Coaching career (HC unless noted)
- 1973–1979: Delta State

Head coaching record
- Overall: 157–23

Accomplishments and honors

Championships
- 3 AIAW (1975–1977)
- Basketball Hall of Fame Inducted in 1985 (profile)
- Women's Basketball Hall of Fame

= Margaret Wade (basketball) =

American college basketball player and coach

Lily Margaret Wade (December 30, 1912 – February 16, 1995) was an American basketball player and coach. Wade was inducted in the inaugural class at the Women's Basketball Hall of Fame in 1999.

==Early years==
Margaret Wade was the youngest of eight children born to Robert and Bittie Wade in Cleveland, Mississippi.

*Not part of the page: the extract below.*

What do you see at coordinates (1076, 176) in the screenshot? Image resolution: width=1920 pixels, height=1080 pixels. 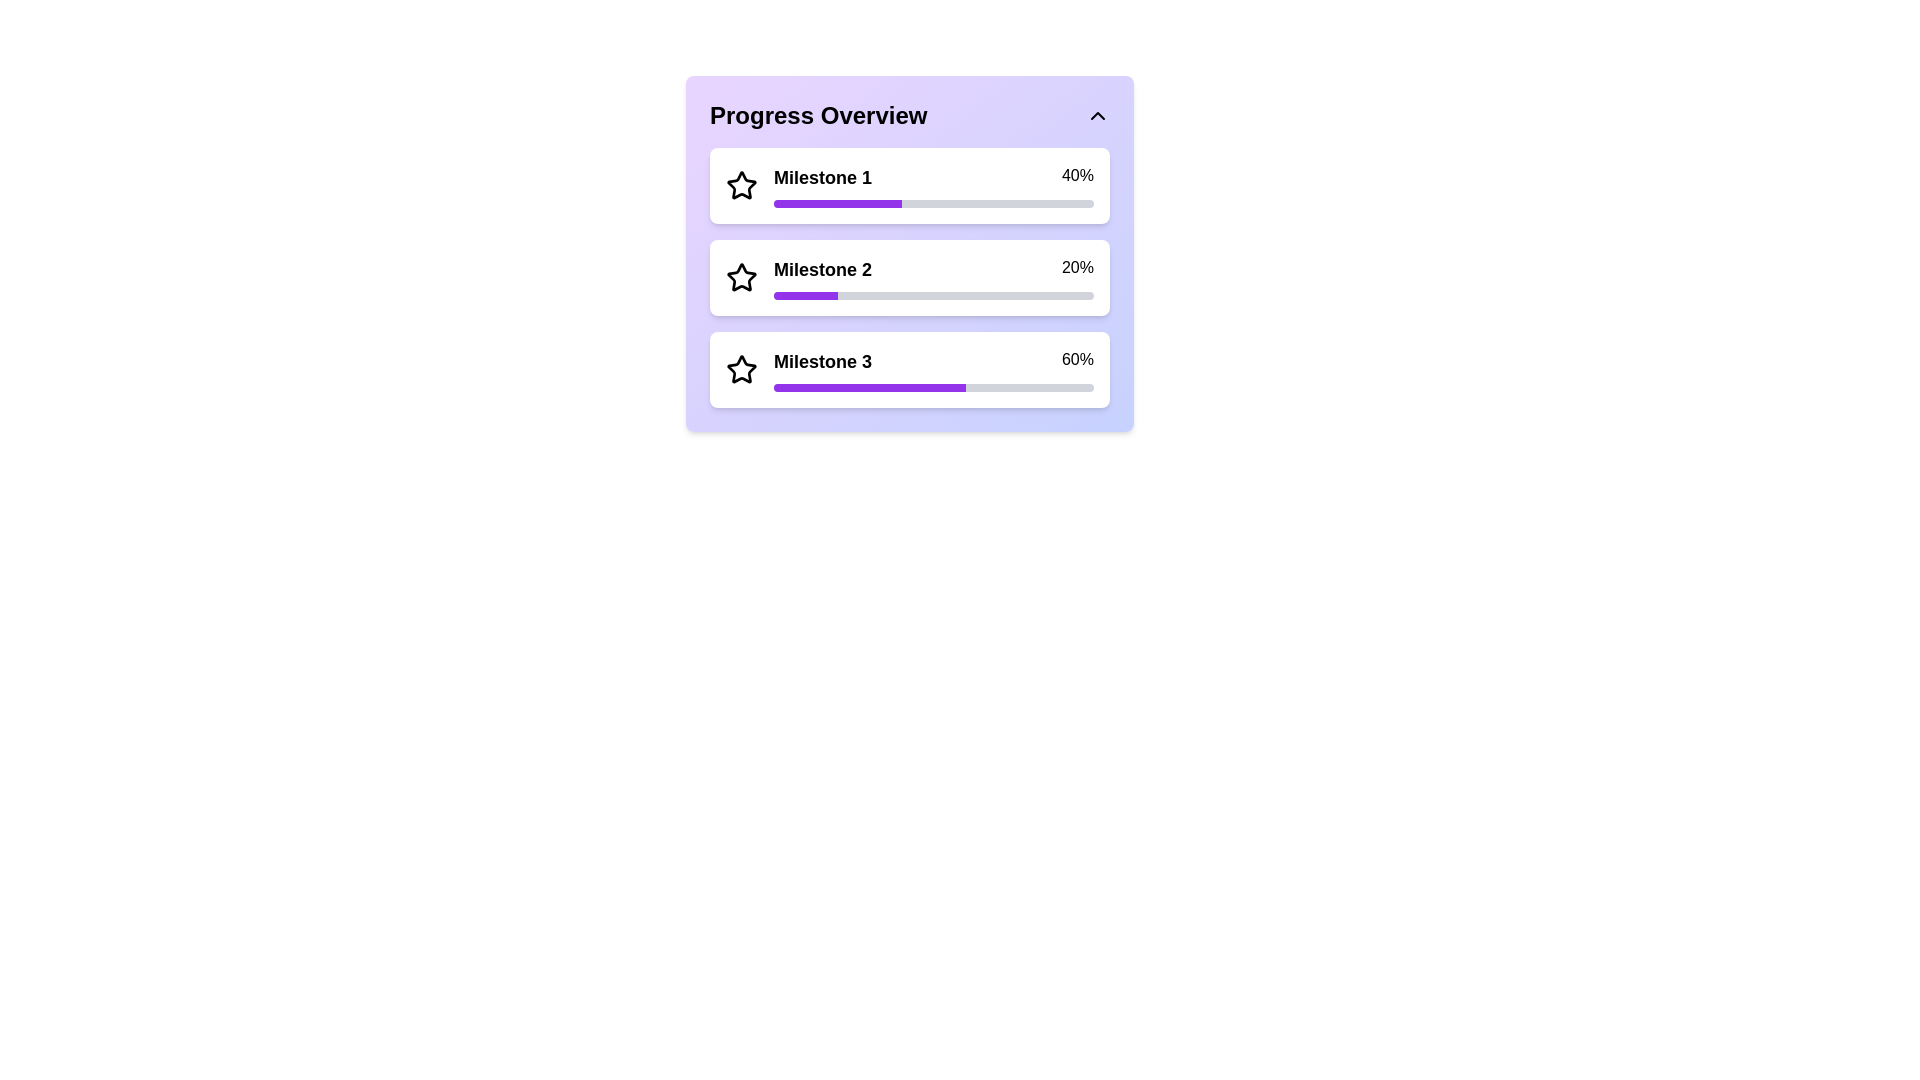 I see `the static text label displaying the percentage progress for 'Milestone 1', located to the far-right side of the milestone section` at bounding box center [1076, 176].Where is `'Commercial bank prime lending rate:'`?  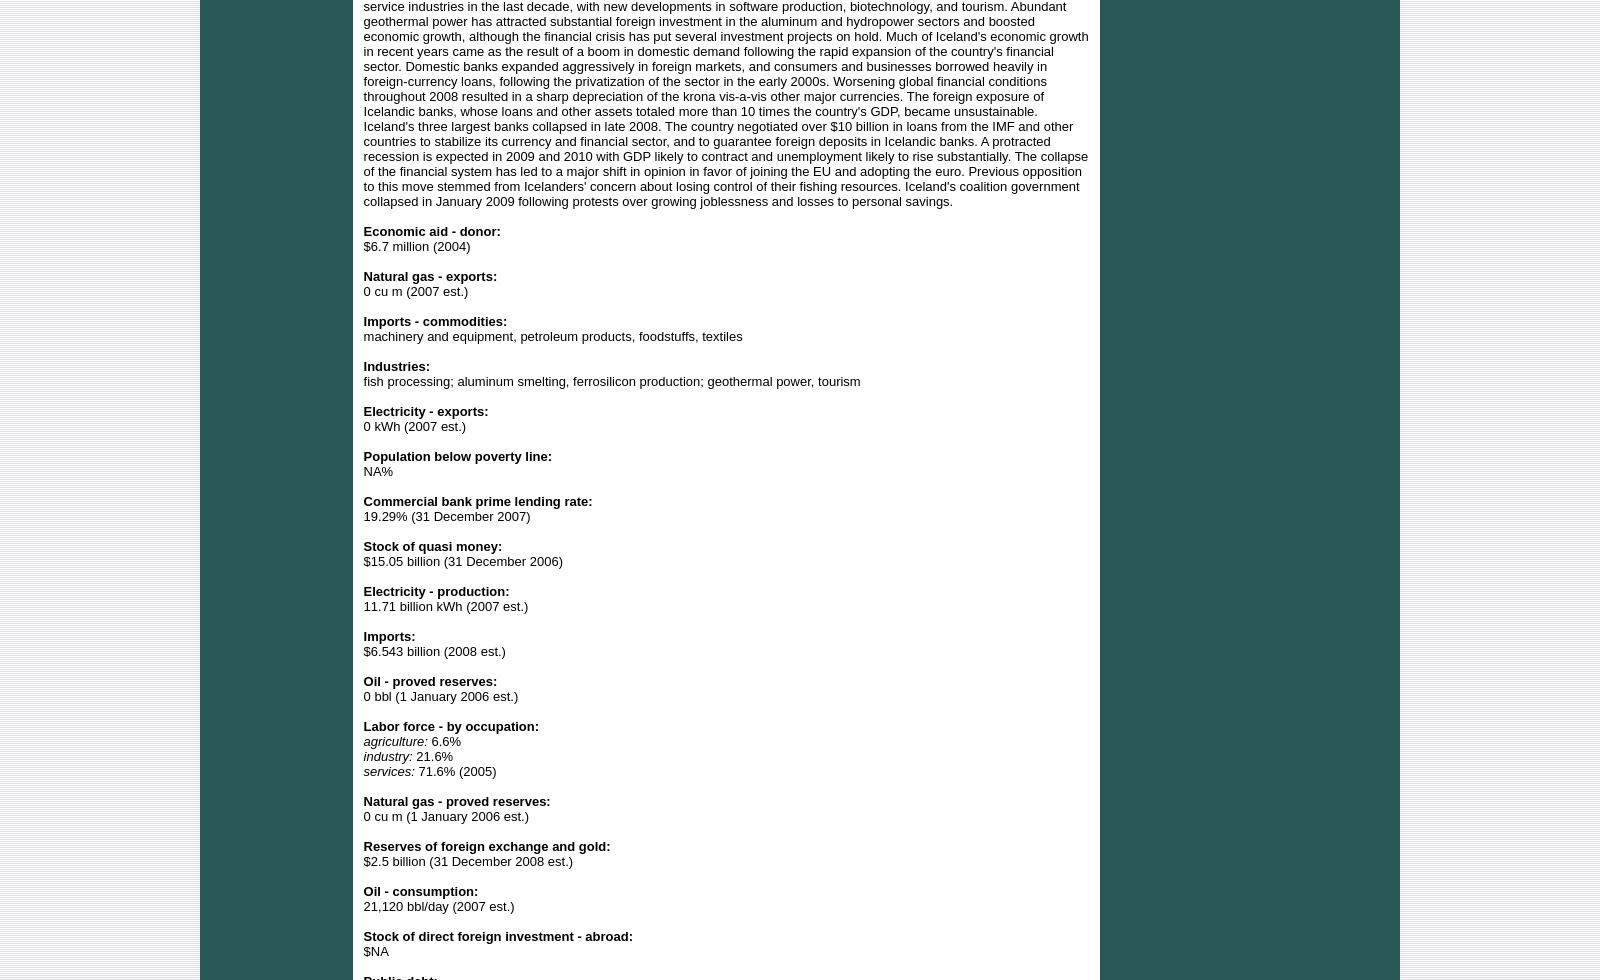 'Commercial bank prime lending rate:' is located at coordinates (476, 500).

She grew up in Cleveland, playing forward for the Cleveland High School girls basketball team. She made the All-Conference team in 1928 and 1929.

==College==
Wade played college basketball for Delta State University in 1930-1932. In her second season, she was named captain of the team and earned All-Conference honors. In her junior year, she continued as captain, and was named the team's most valuable player. Over the three years, the team's record was 28–5–2. In her junior year, the school decided the game was "too strenuous for women" and dropped the program. Wade was very upset; she and her teammates decided to burn their uniforms.

==AAU==
Wade played for two years for the Mississippi Tupelo Redwings, a nearby AAU team. She was the team captain and helped her team reach the Southern Championship. Her playing career was cut short by a knee injury.

==Coaching career==
Wade started her coaching career at Marietta High School in Marietta, Mississippi in 1933. Her first year, the team had a record of 12–2. She then moved on to coach at Belden High school, where her team had a record of 11–3. After that, she coached Cleveland High School's girls basketball team from 1935 to 1954 with a 453-89-6 record. Her teams won the Bolivar County Championships and entered the North Mississippi tournament fourteen out of her last fifteen years, and came in second in the state championships three consecutive years. Wade also coached the girls' track team to consecutive state championships in 1958 and 1959.

When Delta State restarted the women's basketball team in 1973, Wade became the coach for them. They won three consecutive national championships at the AIAW women's basketball tournament in 1975, 1976 and 1977. Those seasons included a 51-game winning streak. She also coached a future Basketball Hall of Fame inductee Lusia Harris-Stewart.

Cleveland High School's Margaret Wade Gymnasium, on the campus of Margaret Green Junior High School, was named in her honor in 1977. The top women's collegiate player is now awarded the Wade Trophy named after her. She was inducted into the International Women's Sports Hall of Fame in 1992. She was enshrined in the Basketball Hall of Fame in 1985 and in the Women's Basketball Hall of Fame in 1999.

A Mississippi Historical Marker honoring Margaret Wade was unveiled on the front lawn of Cleveland High School on October 11, 2008.